After resisting pressure to use a citizen "merit selection" panel to fill federal judgeships, Sen. Paul Sarbanes (D-Md.) yesterday announced his own selections -- the first black and first woman recommended for appointment to the all-white, all-male federal bench in Maryland.
After taking suggestions from a variety of bar groups over a two-month period, Sarbanes recommended that President Carter appoint Baltimore judges Shirley B. Jones and Joseph C. Howard. The senator consistently refused to agree to demands from citiezn groups and urgings from Carter to name a citizens panel to screen potential nominees.
Traditionally, federal judgeships have been filled in each state by nominees chosen in secret by senators from the presidenths party. These individuals were then "recommended" to the president for actual nomination, but were rarely rejected.
Speculation in Maryland's legal circles for months has focused on Jones and Howard as the most likely candidates to fill the new judgeships on the U.S. District Court in Baltimore.
One knowledgeable Maryland lawyer predicted last fall that Sarbanes would nominate a woman and a black for the posts and would refuse to accept Carter's proposed selection process because "he would want the credit himself... and not want to share it with some merit selection panel."
Carter has stated that he wants to name more women and minorities to the federal bench, and many attorneys believed the new merit selection panels were proposed in part to achieve that goal.
However, in Virginia, where Sen. Harry F. Byrd used citizen committees to screen nominees. these panels recommended 10 white males to fill four new judgeships in that state.

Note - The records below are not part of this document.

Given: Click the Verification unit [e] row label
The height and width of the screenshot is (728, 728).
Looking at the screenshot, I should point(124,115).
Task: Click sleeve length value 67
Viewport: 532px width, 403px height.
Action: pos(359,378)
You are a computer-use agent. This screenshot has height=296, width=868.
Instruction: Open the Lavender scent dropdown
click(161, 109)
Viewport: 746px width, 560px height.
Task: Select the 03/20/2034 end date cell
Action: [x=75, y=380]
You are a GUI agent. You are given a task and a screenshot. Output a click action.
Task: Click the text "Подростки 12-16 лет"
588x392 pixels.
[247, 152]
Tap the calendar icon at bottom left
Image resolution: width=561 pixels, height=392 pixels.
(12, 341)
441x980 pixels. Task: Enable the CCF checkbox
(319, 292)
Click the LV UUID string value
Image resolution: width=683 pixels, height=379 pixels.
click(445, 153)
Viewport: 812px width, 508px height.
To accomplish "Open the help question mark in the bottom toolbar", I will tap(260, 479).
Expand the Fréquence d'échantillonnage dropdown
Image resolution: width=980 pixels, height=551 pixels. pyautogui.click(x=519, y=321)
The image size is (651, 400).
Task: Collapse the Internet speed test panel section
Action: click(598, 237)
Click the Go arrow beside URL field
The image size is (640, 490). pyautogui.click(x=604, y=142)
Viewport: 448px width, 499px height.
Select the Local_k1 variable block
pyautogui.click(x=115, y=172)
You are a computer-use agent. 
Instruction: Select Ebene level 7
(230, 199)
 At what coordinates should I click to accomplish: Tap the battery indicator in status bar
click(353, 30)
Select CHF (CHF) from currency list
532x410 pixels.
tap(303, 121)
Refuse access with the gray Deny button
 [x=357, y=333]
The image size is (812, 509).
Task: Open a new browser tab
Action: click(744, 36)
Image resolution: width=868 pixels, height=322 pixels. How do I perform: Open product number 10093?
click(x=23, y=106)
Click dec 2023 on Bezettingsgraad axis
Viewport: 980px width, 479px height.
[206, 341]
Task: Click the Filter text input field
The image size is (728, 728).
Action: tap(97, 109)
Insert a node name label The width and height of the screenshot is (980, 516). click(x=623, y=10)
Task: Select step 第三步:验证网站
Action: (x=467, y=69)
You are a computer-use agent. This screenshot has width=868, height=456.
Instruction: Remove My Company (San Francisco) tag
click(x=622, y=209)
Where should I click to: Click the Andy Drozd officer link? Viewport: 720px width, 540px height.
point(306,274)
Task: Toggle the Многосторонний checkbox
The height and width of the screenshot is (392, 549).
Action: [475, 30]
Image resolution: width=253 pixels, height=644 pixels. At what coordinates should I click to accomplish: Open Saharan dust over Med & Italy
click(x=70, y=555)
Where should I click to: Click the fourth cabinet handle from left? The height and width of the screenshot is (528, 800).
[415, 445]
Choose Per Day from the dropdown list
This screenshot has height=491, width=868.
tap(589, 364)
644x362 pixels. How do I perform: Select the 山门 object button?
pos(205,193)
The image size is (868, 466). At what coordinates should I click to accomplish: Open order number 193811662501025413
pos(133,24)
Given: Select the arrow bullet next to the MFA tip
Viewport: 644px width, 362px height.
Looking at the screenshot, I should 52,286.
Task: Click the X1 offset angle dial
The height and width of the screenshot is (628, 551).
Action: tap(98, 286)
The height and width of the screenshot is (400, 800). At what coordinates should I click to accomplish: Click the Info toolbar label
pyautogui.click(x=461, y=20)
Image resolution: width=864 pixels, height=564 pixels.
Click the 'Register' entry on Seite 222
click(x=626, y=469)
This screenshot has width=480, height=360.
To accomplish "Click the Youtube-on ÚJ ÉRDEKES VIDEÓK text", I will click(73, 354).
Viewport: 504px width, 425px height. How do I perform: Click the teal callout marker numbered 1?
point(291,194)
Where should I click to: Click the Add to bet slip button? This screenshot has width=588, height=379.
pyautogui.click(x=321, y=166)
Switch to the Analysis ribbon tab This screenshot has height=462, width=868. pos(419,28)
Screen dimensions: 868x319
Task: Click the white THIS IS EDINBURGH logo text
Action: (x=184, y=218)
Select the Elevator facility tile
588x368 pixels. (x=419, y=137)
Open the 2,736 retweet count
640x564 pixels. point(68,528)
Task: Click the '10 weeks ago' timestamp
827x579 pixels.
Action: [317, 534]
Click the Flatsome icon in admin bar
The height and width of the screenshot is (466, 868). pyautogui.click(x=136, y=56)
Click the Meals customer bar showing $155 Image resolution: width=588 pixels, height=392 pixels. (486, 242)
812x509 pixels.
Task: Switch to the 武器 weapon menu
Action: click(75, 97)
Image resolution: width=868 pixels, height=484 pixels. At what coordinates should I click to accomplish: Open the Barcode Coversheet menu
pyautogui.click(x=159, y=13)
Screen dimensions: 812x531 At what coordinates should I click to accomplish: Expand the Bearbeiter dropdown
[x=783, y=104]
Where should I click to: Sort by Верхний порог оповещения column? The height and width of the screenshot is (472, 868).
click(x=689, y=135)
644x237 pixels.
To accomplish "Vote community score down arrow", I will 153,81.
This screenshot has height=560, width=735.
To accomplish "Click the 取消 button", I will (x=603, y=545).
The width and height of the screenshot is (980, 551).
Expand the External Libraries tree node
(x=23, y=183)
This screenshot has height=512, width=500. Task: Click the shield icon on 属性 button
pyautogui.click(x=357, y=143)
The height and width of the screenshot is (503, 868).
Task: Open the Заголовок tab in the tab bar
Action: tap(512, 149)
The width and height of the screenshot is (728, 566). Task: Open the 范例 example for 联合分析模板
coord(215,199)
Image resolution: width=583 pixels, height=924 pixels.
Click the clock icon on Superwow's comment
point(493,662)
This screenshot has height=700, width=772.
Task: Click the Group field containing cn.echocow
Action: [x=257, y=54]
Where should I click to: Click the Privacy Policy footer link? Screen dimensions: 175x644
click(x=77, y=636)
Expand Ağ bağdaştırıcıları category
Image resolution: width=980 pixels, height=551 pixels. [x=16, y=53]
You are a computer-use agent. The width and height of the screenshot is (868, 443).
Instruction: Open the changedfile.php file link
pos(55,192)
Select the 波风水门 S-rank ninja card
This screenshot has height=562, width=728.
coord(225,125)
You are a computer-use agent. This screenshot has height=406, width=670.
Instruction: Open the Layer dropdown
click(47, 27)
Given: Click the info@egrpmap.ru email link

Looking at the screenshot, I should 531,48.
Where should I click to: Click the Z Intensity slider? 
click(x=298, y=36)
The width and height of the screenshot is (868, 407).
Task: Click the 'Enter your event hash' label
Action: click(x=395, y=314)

Carter has threatened to leave the judgeships vacant unless Byrd agrees to add women and minorities to his list of nominees.
In announcing his appointments yesterday, Sarbanes said the selections would "fulfill the commitment expressed by the president and Congress, a commitment which I strongly share, to seek out men and women for the federal courts whose selection will be based on merit."
Jones, 53, was admitted to the Maryland bar at the age of 22 after earning the highests scholastic average in her law school class at the University of Baltimore. She has served as an assistant attorney general and a judge of the Orphans Court beofre her appointment in 1961 to the Supreme Bench of Baltimore City, the city's trial court.
Howard, 56, who practiced in a small firm in Baltimore in the '60s, became a Baltimore criminal prosecutor in 1964. In 1967, he became a controversial figure when he charged there was a history of racial discrimination in the handling of rape cases in the city. In 1968 he was elected to a 15-year term on the Supreme Bench.
In 1977, he applied for a seat on the Maryland Court of Appeals but failed to win the approval of either the city, or state bar associations. In seeking the appointment to the federal bench Howard said he was found qualified by the city and federal bar associations, but again unqualified by the Maryland State Bar Assoication.
The chairman of the Maryland State Bar Associations's judicial selection committee, which independently screened applicants for the judgeships, said he was "pleased" with the selection of Jones. Howard had not been on the committee's list of qualified candidates.
The chairman, Jeffrey Snith, also noted that the selection of two candidates, considered months ago to be Sarbanes' choices, made it appear that "an arrangement was made" before the senator began his screening process.
Sarbanes denied that he went through the process with any preconceived idea of whom he would select.